Share your dilemmas and get honest opinions from other Mumsnetters.

Buyer alcohol for an alcoholic!

15 replies

Grumpynan · 25/02/2026 14:17

My DD 26 has ocd a bpd and turned to alcohol about a year ago. Her consumption crept up until by Christmas she was drinking a bottle of Scotch a night. She l lives with us and has a partner she has been in a relationship with for about 18 months.

over Christmas she decided that we were right and she really didn’t want to drink anymore. She had been attending a support group via her gp for about 2 months and they have been amazing in helping her. New year she went into rehab. It was hard and she failed with the first attempt. But went back and stuck to it. She is now 7 weeks sober .

she hasn’t been able to see her GF since she went into rehab so about 8 weeks though they phone and ft all the time. This weekend dd felt she could manage to go away for a couple of nights and her GF had the weekend off so they booked. Only somewhere local DD wanted to stay near home we are working on her confidence, infact she is back to work as of last week.

last Wednesday she confessed to me that when she was walking the dog she stopped at the pub and had a scotch. She was so upset, promised it was only one tbh I’m sure it was. We called her sponsors who helped us through the next couple of days and to reset her meds, she still wanted to go away and we felt her GF has been amazing support for her and she would be safe.

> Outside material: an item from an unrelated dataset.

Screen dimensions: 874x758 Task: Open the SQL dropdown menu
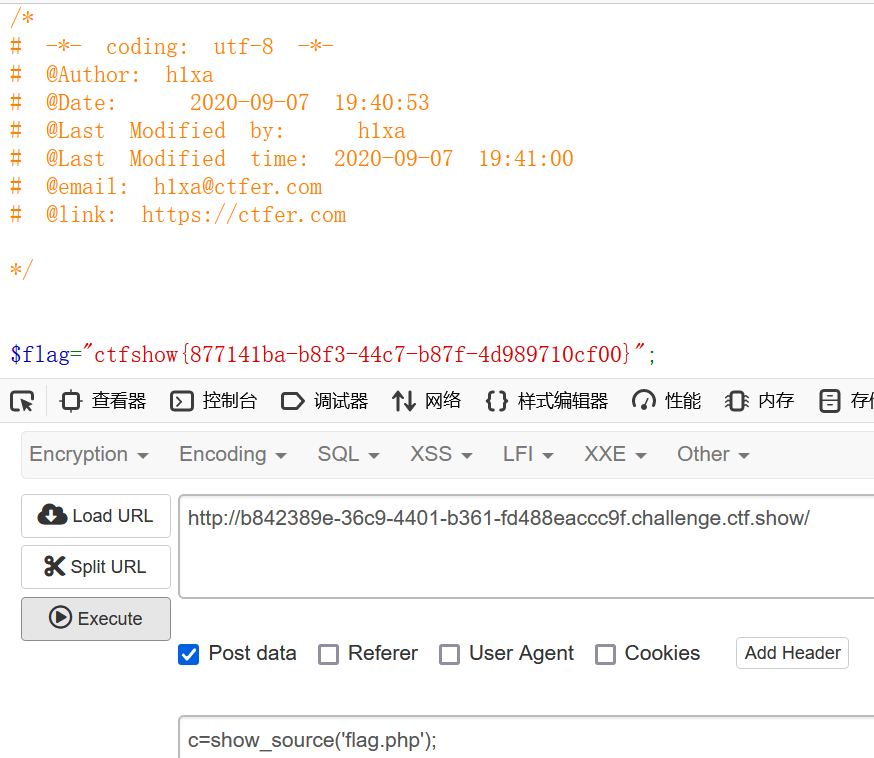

on the Friday as they traveled DD told her GF all about the drink, apparently she said all the right things and said let’s just have a lovely weekend. They went out for dinner lovely, on the way back DD said it’s times like this I miss a glass of wine. Apparently (and her GF` Has confirmed this) GF said well 1 won’t hurt and went and bought 2 bottles of wine which they drank that night in the hotel room.

following day same thing, 2 bottles of wine during dinner and another back in the room. Sunday DD dropped GF off before coming home.

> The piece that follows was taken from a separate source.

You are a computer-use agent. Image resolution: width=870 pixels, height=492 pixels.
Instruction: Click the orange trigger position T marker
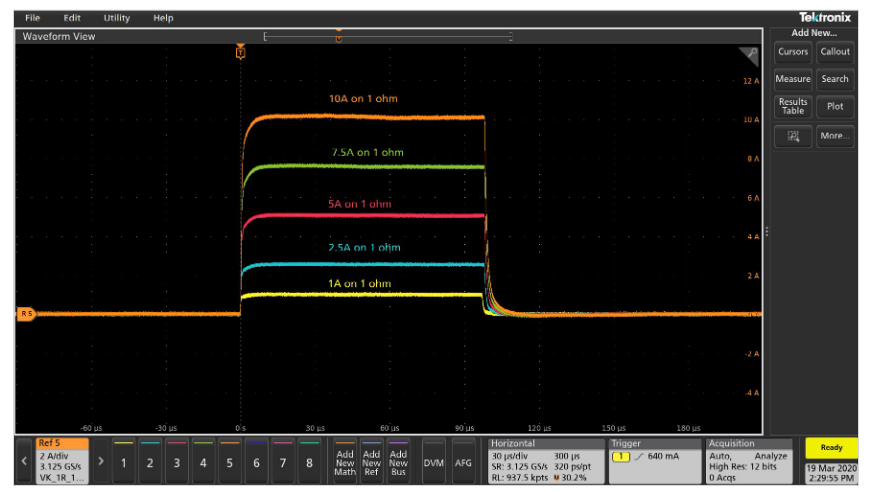240,52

i knew straight away something was wrong. DD` told us what had happened, lots of tears, her dad was fuming, I was cross with my DD but I’m in shock over her gf.

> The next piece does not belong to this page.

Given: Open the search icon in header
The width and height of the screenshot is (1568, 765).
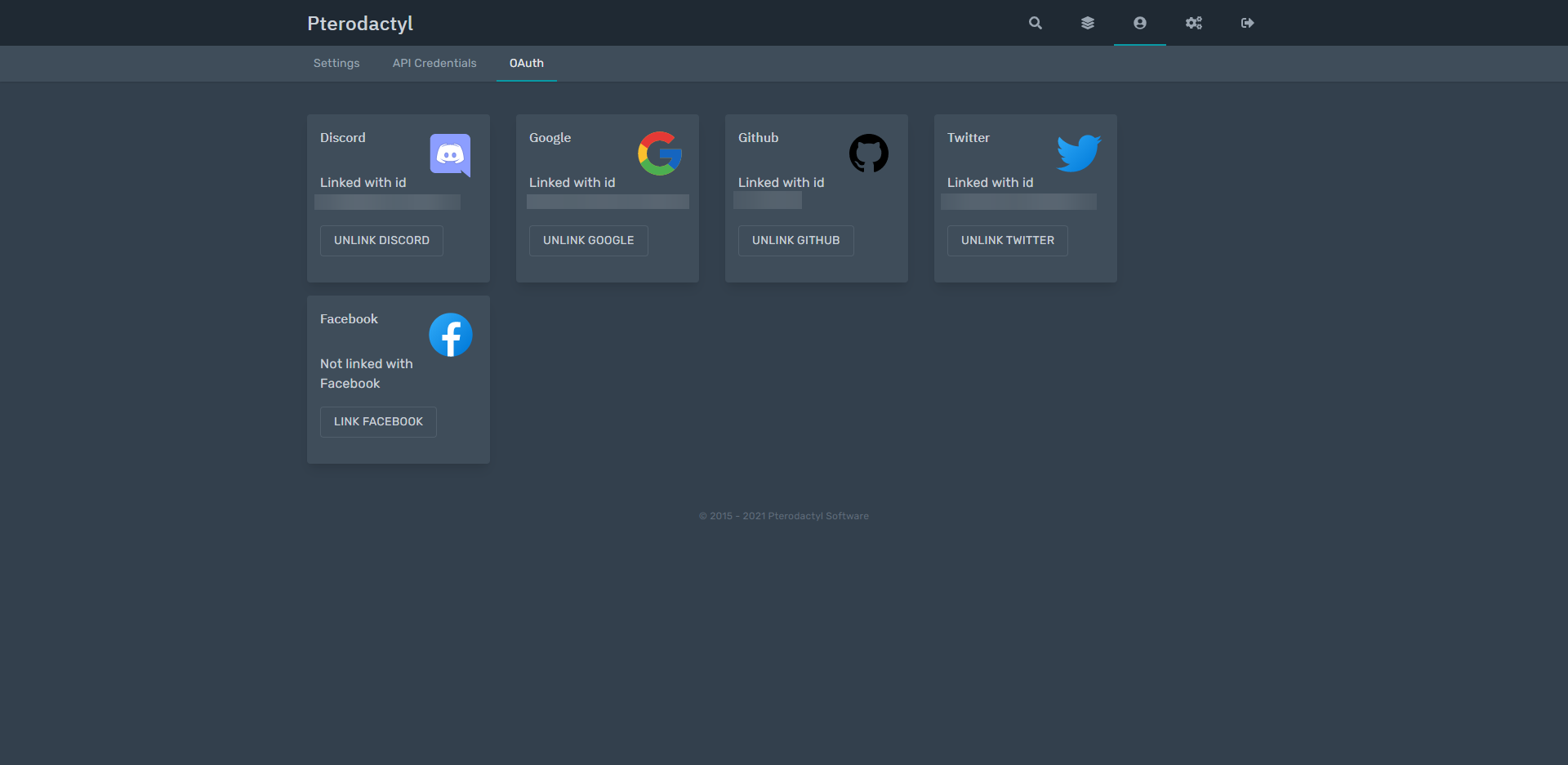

I overheard DD` On the phone to her saying she sorry her parents are cross with GF that it was all DD’s fault etc etc. I haven’t said anything, it wasn’t my fault I could hear the conversation DD made no effort to keep her voice down and knew I was in the next room

am I wrong for feeling so cross with the GF am absolutely livid honestly feel that if she walked into my house now I would happily swing for her.

DD is fine, we’ve had help again from her support workers her meds are back on track and she’s now 3 days sober. But I’m totally stuck what todo, DD is and adult, I can’t stop her seeing who she likes.

but what sort of person buys and alcoholic alcohol!

OP posts:
Oldhabitsarehardtobreak · 25/02/2026 14:21

but what sort of person buys and alcoholic alcohol!

Someone who is an alcoholic themselves, and couldn’t spend the evening without a drink of their own, and/or someone abusive who wants to keep them addicted and easily controlled.

WeepingAngelInTheTardis · 25/02/2026 14:22

The girlfriend is a gateway to acohol, I am sorry but if your daughter wants to recover the relationship needs to end the girlfriend is enabling your daughter to drink.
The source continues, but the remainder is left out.